Ela pega carona nas gripes de inverno e atrapalha a vida das crianças, provocando mais tosse, febre e nariz entupido. Conheça as principais causas e alguns truques para aliviar o mal-estar

O que é? Trata-se de uma inflamação da mucosa que envolve os seios da face, que são as cavidades ósseas localizadas ao redor do nariz, das maçãs do rosto e dos olhos. Há um fluxo contínuo de secreção ali, que ajuda a eliminar organismos estranhos, causadores de possíveis problemas para o corpo. Quando esse processo é interrompido – por alterações anatômicas, infecções e alergias, por exemplo –, vírus, bactérias ou fungos conseguem se concentrar no local e se multiplicar com maior facilidade. O resultado? Sinusite à vista (ou rinossinusite, como preferem os especialistas).

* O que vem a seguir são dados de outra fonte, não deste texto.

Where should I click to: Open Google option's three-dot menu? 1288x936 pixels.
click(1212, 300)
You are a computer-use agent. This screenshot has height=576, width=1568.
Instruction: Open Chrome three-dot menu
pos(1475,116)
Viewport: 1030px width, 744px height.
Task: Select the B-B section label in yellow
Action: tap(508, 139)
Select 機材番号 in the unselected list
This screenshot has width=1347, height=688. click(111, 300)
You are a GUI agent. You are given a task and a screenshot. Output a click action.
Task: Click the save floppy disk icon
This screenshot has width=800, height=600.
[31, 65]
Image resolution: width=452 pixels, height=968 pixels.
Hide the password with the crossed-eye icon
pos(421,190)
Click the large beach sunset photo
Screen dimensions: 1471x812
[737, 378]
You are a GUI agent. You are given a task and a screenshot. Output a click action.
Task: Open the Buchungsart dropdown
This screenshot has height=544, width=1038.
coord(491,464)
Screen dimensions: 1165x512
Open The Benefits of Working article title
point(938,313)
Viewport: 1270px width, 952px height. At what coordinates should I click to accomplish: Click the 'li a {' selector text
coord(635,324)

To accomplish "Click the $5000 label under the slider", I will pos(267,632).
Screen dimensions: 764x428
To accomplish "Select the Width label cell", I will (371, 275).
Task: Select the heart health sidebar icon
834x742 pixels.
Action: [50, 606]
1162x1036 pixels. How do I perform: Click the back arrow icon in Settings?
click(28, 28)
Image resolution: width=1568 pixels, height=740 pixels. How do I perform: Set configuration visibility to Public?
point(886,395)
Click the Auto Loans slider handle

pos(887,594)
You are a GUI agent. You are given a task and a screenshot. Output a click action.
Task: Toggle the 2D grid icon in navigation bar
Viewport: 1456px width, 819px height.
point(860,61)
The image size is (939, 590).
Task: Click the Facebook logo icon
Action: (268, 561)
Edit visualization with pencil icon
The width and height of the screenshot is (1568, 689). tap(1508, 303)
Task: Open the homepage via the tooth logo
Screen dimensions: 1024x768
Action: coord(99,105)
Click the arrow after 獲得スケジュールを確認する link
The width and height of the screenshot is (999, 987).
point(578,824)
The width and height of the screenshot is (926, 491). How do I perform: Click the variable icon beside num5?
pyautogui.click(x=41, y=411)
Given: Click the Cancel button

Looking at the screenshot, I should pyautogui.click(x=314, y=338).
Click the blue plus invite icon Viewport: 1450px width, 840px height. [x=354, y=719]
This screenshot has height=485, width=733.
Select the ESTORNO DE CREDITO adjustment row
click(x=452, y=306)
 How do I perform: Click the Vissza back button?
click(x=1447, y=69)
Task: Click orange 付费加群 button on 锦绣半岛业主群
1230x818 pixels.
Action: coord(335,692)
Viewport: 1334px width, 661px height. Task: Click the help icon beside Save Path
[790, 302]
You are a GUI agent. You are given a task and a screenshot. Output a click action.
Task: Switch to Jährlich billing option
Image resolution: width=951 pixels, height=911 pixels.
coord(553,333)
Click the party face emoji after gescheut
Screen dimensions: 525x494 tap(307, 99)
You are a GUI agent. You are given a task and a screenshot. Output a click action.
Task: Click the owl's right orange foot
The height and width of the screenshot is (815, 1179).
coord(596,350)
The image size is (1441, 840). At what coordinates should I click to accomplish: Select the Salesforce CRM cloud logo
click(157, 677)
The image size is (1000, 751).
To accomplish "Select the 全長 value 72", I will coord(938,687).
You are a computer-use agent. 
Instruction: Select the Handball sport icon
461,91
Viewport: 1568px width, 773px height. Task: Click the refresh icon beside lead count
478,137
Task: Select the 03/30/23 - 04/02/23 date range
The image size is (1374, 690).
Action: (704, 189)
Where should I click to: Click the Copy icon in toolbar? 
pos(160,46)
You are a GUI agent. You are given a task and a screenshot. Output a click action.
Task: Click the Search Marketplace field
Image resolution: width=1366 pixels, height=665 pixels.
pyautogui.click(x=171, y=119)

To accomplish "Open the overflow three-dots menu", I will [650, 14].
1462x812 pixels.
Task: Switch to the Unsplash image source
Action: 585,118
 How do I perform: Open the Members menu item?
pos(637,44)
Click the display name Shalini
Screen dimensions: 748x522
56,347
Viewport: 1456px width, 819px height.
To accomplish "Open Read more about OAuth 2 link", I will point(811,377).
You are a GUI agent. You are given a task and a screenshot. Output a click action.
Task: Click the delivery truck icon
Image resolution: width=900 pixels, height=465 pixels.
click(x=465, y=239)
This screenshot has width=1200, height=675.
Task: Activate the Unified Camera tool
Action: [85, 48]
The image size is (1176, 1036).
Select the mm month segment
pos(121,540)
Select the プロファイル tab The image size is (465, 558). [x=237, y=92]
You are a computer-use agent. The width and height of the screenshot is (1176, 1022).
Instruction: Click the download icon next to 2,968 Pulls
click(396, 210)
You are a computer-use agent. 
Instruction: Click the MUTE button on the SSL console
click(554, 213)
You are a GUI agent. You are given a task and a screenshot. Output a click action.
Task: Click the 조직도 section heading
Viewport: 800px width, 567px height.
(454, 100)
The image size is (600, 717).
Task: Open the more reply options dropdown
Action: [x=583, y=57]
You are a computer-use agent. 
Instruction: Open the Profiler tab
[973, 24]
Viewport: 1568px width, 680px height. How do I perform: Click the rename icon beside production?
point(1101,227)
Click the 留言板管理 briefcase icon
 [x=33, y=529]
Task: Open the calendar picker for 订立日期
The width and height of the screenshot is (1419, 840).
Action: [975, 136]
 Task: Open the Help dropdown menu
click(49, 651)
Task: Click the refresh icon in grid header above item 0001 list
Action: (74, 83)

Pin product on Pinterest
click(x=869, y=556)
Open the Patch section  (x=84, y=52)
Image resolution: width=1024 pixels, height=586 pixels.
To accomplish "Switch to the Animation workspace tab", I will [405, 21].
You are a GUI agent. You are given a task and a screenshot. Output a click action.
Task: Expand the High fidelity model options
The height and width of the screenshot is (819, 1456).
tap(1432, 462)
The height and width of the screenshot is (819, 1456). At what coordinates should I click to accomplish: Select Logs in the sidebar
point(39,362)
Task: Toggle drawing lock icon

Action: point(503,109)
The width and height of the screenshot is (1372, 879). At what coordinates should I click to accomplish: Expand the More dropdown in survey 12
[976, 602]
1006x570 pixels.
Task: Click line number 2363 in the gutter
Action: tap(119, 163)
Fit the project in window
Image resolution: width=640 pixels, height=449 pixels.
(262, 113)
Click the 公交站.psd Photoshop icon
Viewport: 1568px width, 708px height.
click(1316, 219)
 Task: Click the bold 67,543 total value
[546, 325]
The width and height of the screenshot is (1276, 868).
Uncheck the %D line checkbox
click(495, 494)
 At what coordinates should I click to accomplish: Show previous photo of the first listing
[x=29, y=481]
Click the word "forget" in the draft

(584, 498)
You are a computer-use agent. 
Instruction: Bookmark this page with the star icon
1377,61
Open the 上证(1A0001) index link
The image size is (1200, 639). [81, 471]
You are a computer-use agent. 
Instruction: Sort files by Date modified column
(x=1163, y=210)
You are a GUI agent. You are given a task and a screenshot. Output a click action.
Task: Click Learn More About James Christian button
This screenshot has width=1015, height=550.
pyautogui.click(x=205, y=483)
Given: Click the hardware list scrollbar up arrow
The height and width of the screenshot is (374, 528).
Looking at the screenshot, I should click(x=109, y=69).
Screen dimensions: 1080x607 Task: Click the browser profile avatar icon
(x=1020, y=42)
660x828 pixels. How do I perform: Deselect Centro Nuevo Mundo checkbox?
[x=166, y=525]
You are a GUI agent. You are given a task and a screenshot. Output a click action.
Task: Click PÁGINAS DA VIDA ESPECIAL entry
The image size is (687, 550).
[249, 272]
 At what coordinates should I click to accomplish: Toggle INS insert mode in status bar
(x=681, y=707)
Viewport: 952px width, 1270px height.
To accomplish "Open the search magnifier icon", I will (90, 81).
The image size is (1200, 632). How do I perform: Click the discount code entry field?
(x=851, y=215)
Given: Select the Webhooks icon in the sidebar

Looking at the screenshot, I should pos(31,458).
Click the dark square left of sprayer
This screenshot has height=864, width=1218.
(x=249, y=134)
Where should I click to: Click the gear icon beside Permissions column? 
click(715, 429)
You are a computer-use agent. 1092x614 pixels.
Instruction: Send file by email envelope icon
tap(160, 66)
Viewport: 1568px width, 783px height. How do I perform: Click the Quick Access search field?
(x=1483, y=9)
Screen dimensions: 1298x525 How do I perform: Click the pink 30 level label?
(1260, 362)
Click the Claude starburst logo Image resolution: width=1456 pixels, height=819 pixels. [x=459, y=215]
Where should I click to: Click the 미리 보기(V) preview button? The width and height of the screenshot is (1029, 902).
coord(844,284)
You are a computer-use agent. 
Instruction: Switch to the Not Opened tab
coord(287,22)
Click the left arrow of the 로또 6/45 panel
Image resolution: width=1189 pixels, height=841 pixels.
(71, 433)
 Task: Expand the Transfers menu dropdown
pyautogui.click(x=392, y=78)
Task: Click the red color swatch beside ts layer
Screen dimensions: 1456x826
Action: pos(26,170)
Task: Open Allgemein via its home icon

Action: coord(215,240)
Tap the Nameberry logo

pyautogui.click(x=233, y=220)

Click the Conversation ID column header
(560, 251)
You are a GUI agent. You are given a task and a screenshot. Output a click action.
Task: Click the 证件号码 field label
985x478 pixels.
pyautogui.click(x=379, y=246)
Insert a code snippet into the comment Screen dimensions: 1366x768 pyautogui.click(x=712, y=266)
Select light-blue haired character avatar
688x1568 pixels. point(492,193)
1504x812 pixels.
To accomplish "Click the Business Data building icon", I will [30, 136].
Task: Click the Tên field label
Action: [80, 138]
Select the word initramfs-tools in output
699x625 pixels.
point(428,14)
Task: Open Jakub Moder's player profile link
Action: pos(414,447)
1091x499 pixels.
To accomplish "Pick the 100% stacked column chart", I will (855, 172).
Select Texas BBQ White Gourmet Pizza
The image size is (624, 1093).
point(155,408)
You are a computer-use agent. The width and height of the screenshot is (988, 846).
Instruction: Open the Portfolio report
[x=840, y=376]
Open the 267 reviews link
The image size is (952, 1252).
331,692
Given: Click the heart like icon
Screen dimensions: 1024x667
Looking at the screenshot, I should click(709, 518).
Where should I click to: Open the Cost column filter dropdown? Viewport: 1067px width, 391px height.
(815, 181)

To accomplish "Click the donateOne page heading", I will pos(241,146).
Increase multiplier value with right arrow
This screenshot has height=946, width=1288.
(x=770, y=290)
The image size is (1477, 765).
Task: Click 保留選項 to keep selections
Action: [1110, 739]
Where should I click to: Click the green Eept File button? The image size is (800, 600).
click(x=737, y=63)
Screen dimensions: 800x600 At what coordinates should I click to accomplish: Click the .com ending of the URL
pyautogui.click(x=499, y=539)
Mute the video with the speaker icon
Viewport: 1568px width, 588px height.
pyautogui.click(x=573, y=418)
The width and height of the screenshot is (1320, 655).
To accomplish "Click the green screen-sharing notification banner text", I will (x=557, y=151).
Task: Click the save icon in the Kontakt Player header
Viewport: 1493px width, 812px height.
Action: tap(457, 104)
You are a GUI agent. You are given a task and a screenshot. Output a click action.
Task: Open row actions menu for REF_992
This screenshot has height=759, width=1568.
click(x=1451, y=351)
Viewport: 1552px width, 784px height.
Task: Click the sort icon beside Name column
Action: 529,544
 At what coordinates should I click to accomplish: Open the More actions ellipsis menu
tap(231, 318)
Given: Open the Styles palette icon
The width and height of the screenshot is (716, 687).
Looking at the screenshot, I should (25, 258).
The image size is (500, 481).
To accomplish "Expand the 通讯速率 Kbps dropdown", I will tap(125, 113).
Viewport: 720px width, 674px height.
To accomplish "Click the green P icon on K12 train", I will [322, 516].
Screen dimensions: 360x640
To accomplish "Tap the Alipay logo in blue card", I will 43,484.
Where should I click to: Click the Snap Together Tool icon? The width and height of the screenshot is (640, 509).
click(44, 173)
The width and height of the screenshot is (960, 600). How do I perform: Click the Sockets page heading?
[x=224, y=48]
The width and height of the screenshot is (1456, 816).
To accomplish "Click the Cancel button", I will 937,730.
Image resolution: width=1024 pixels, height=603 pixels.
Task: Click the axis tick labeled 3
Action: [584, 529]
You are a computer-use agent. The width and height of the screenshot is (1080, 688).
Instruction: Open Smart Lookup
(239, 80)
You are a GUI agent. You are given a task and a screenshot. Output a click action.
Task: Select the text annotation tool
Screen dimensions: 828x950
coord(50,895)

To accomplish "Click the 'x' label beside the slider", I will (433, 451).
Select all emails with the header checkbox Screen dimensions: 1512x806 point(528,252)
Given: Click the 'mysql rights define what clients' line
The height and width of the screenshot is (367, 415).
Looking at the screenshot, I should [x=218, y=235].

Quais são os tipos? Como a mucosa reveste os seios da face por completo, a inflamação se manifesta em diversos pontos. Pode ser frontal (na testa), maxilar (maçãs do rosto), etmoidal (entre o globo ocular e o nariz), esfenoidal (lateral ou no vértice da cabeça) ou pansinusite, que compromete todas as cavidades. Na hora de tratar, no entanto, o mais importante é saber o agente causador. Uma sinusite disparada por vírus evolui como uma gripe e melhora em aproximadamente uma semana. Quando o gatilho são as bactérias, ela pode ser classificada como aguda, com sintomas que duram até 14 dias, ou crônica, quando a crise persiste por mais tempo. Os tipos viral e bacteriano agudo são os mais recorrentes durante a infância. Há ainda a possibilidade de uma inflamação por fungos, mais frequente em adolescentes e adultos – ela pode causar complicações e, em alguns casos, exige intervenção cirúrgica para desobstruir a cavidade nasal.

Quais são os principais sintomas Nas crianças, a tosse é o preponderante. Em geral, ocorre com intensidade pela manhã e fica mais discreta ao longo do dia. Quadros de febre, dores musculares, coriza, obstrução nasal e perda de apetite também caracterizam o problema. Já a dor de cabeça, apesar de ser um sinal marcante em adultos, não semanifesta na infância. O principal motivo é o fato de os seios da face ainda estarem em desenvolvimento.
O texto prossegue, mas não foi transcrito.